Red Hat auditing is useful for both troubleshooting and security. Security professionals need to know the answers to questions like what has happened on a system, who has done what, what applications have been run, etc. This information is tracked in the Linux audit system.
The Linux audit service will log all of its entries in the audit.log file which is located in the /var/log/audit directory.

The audit.log file has a size restriction that will need to be managed. We will look at in a later post. The file will be closed and a new one created once the maximum file size has been reached. This process is known as log rotation. The old log files will be kept in the /var/log directory.

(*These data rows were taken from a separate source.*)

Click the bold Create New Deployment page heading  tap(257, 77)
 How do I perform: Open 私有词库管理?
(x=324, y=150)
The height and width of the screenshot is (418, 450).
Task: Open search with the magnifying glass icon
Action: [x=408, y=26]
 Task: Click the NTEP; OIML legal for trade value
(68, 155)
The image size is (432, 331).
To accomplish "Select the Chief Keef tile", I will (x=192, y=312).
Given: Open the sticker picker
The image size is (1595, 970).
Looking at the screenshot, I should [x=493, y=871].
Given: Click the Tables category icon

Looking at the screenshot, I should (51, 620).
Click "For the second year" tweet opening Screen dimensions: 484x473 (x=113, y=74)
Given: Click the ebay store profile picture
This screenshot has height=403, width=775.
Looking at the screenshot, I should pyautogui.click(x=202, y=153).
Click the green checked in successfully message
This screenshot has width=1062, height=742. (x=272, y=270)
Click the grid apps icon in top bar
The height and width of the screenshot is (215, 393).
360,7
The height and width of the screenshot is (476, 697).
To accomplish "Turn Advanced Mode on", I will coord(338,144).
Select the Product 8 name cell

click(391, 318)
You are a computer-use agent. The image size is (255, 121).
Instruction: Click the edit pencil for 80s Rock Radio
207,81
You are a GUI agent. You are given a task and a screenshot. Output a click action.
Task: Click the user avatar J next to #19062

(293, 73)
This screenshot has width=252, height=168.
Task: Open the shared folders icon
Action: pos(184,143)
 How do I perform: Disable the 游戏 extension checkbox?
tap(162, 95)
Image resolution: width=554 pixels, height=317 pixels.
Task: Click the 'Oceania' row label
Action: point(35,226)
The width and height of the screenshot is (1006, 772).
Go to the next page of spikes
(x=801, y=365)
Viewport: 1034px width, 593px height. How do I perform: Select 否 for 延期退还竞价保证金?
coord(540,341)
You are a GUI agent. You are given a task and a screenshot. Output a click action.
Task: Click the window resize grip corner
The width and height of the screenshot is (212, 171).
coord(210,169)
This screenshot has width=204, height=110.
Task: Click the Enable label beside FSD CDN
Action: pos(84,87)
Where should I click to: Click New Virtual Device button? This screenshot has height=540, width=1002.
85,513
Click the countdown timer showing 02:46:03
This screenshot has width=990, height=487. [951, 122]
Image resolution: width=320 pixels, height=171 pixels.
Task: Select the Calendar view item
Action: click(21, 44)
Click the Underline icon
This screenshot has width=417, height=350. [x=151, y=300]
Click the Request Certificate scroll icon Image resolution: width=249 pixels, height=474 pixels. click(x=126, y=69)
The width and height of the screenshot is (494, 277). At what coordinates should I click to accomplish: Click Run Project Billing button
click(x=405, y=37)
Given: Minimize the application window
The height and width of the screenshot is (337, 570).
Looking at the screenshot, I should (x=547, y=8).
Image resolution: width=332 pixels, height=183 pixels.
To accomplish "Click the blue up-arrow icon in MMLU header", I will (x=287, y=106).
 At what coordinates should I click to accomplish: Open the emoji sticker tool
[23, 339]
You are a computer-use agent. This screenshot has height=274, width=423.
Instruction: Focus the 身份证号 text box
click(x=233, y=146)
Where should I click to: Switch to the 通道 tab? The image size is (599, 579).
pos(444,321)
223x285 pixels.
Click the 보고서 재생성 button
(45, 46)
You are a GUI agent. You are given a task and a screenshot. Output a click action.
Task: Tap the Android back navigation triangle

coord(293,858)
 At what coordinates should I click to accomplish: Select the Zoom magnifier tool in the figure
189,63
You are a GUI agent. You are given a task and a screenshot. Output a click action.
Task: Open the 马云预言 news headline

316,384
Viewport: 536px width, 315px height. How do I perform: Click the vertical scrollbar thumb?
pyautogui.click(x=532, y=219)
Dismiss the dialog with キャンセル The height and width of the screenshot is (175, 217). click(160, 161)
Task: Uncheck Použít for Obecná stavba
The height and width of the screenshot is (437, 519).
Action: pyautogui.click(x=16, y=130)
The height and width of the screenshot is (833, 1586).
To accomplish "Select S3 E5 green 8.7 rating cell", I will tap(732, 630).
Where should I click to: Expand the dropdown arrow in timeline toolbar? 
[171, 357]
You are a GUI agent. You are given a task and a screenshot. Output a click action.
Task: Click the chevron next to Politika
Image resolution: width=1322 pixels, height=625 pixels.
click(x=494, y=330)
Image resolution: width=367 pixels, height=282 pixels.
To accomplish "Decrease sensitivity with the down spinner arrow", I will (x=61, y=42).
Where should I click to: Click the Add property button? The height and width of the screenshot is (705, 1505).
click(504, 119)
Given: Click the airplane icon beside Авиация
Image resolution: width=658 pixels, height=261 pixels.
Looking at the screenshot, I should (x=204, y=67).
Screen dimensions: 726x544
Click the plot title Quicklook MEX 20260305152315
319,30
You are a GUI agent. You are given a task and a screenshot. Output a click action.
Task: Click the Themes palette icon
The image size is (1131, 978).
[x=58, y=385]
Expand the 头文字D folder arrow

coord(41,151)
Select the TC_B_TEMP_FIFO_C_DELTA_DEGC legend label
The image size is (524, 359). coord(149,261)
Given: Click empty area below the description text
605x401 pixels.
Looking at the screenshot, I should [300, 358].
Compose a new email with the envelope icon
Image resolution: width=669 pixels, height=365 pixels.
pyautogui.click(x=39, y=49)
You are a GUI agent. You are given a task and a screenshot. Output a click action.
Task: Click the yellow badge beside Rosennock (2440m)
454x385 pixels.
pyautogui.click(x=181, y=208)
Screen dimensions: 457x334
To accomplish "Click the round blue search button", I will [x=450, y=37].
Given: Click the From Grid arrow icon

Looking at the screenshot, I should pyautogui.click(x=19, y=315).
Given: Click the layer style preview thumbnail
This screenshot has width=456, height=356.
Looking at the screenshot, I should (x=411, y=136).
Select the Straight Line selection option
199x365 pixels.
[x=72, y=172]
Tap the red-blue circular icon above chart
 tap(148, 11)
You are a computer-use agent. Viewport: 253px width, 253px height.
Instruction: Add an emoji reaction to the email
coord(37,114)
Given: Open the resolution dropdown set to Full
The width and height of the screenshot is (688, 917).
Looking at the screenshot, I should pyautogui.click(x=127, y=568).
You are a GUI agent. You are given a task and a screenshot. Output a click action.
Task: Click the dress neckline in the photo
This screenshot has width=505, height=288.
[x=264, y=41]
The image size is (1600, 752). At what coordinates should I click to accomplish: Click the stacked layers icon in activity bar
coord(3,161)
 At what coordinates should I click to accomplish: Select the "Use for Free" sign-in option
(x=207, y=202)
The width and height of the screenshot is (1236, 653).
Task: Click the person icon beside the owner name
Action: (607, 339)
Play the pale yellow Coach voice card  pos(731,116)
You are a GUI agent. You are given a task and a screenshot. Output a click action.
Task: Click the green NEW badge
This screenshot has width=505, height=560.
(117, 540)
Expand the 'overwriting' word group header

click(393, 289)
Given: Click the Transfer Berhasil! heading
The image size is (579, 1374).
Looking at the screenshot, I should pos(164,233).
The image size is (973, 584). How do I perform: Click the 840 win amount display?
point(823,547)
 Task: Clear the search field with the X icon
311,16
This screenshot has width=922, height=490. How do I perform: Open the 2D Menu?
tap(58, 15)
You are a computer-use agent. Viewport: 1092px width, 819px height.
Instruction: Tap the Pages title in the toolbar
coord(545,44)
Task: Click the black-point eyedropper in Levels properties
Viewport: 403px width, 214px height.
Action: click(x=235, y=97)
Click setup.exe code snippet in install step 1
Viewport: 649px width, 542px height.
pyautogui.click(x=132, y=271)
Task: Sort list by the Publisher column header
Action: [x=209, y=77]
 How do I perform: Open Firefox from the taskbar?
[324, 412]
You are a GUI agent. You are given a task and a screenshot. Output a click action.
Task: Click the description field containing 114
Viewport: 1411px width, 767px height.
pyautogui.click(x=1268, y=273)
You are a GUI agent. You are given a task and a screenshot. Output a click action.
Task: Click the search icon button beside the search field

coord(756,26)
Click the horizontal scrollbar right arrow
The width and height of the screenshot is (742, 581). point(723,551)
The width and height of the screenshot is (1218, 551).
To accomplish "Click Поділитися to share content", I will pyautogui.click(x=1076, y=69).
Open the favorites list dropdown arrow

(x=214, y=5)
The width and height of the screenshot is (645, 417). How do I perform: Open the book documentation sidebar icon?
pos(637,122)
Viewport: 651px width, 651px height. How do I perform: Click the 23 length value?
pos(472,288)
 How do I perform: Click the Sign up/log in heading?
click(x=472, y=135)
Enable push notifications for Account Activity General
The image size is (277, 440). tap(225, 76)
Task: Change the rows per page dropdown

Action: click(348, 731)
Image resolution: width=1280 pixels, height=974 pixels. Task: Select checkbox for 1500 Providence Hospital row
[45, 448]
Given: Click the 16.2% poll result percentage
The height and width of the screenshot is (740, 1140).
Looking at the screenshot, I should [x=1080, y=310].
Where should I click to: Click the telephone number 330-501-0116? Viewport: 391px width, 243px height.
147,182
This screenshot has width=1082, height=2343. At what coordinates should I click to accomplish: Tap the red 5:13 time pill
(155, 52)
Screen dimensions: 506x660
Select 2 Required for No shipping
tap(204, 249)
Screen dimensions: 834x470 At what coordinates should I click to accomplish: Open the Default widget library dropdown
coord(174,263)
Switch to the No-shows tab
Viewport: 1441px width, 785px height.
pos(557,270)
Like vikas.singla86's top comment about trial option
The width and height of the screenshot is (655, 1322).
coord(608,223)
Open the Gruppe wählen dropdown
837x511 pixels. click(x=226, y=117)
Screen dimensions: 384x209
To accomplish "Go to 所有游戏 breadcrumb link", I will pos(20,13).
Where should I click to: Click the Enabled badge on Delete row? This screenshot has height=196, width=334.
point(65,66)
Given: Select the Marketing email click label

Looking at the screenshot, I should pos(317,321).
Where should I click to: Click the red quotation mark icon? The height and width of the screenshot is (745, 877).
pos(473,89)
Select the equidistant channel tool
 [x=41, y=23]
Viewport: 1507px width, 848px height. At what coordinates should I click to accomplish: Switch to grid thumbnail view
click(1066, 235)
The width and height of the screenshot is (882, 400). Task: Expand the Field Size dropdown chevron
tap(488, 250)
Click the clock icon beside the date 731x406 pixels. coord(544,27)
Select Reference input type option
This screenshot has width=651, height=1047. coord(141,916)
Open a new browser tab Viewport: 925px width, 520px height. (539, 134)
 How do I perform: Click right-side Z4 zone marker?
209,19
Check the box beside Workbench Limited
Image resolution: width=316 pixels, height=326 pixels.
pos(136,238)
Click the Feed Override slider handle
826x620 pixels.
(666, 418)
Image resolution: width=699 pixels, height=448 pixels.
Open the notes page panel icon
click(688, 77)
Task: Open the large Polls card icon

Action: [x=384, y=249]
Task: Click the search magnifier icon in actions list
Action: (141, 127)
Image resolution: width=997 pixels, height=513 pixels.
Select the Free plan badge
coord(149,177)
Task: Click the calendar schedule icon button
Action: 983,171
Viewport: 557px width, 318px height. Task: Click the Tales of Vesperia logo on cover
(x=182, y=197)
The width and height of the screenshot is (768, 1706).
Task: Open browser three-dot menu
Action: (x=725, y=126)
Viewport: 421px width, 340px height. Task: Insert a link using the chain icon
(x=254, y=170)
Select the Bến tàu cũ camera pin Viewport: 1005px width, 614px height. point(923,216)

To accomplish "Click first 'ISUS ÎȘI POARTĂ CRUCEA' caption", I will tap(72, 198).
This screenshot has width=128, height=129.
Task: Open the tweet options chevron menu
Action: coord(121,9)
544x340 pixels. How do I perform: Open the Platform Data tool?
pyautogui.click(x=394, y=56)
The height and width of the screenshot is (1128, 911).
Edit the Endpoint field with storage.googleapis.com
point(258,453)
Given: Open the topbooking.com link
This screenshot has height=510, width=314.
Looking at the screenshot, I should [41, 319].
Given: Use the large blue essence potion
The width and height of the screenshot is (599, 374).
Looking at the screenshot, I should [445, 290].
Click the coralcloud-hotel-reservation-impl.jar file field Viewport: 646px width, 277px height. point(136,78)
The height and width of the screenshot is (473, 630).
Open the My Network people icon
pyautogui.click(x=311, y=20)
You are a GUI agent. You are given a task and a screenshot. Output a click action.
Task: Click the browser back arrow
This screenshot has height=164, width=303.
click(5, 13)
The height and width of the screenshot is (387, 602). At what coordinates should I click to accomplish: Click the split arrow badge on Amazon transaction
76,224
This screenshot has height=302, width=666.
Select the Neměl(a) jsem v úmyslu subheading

We will look in this directory when we need to look for older events that are not in the audit.log file.
Auditing is required for compliance. We will need to understand how it works on our systems if we are dealing with regulations like HIPAA or PCI.
Audit use cases can include:
- Monitoring system calls
- Monitoring file access
- Monitoring system changes
- Monitoring command execution by users
- Monitoring network access via IP Table rules
We do not want the audit service to log everything that will happen on a system. This could overwhelm our admins and security personnel. It will also take up a lot of space and we will lose information if the data is not being dumped to a syslog server for long-term storage.
The audit system will compare events to rules that we create. The event will be logged if it matches a rule. Rule can be created in several ways:
- auditctl can be used to create rules on the fly. Rules will be immediately enabled but they will not be persistent through a system reboot.
- audit.rules is the file where we will create persistent rules.
We will talk about auditctl in this post because the rule format will be identical to rules we created directly in the audit.rules file.
yum install audit is used at a root prompt to install the audit system.

There are several options that are available to be configured when the installation is complete. The config file where these configurations are set is /etc/audit/auditd.conf.

The common options for configuration include:
- log_file: Location for storage of audit log entries (/var/log/audit/audit.log is default).
- max_log_file: Maximum log file size before log rotation will occur in MB.
- numb_logs: Total number of log files to keep.
- max_log_file_action: Directs the system to keep or rotate logs. If this is not set to rotate logs will be kept forever.
- space_left: The disk free space where we will want an action to be triggered when the threshold is reached.
- space_left_action: The action that will be taken when space_left is reached.
- action_mail_acct: The email account to be notified.
Let’s say we want to create a maximum log file size of 100MB utilization of available disk space. We would set the max_log_file to 10 and num_logs to 10, This would provide us with 10MB * 10 which would equal 100MB of disk space. This is how we are able to control the amount of storage space that will be used by the audit service.

auditd is different and does not work consistently with auditctl. When we start or restart the auditd service we will use the older service command (service auditd start).

We will use systemctl enable auditd to enable auditing so that it will be persistent and survive a reboot.

We will use service auditd rotate to force log rotation.


The first rule that we will look at is focused on the file system. There are also system call rules that we will discuss at a later point. This rule will be concerned with files and what happens when certain events happen. The basic format using auditctl (remember that rules created with auditctl are not persistent):
auditctl -w path_to_file -p permissions
- path_to_file: the file or directory that we are auditing
- permission: the permissions that are going to be logged
- r read access
- w write access
- e execute access
- a change to attributes
- key_name: an optional string that is used to help our admins identify logged hits (this can be a simple name)
The key_name is something that we can have inserted into the log entry. This will enable us to more easily be able to search through the log entries.
Let’s say that we want to log access to /etc/passwd and associated attribute changes. We would use auditctl -w /etc/passwd -p wa -k passwd_changes.

This rule is telling the system to audit /etc/password looking for write and attribute changes (-p wa). It will use a key of passwd_changes (-k passwd_changes) to simplify log searching.